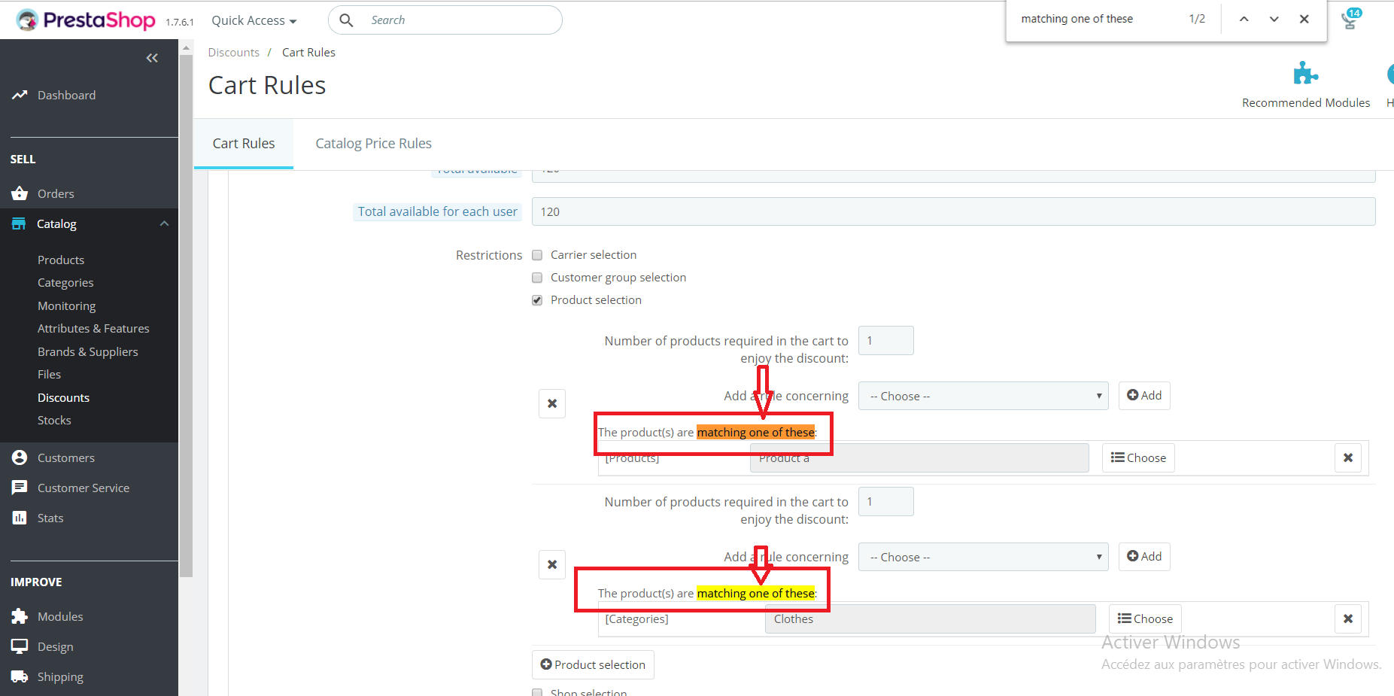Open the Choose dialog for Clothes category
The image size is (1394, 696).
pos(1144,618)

+ + +

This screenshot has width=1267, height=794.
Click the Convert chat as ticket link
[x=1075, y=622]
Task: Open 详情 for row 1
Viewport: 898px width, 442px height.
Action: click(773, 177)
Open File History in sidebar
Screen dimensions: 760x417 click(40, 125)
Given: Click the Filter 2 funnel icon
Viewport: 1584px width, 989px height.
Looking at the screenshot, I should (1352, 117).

+ + +

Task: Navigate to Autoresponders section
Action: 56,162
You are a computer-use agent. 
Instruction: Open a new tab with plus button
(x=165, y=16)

+ + +

[TASK ITEM] Using the records above, write out exactly the lines between the one holding "This screenshot has width=1267, height=794." and the one holding "Given: Click the Filter 2 funnel icon", inclusive; leave everything else out.

[RESPONSE TO THIS EXERCISE]
This screenshot has width=1267, height=794.
Click the Convert chat as ticket link
[x=1075, y=622]
Task: Open 详情 for row 1
Viewport: 898px width, 442px height.
Action: click(773, 177)
Open File History in sidebar
Screen dimensions: 760x417 click(40, 125)
Given: Click the Filter 2 funnel icon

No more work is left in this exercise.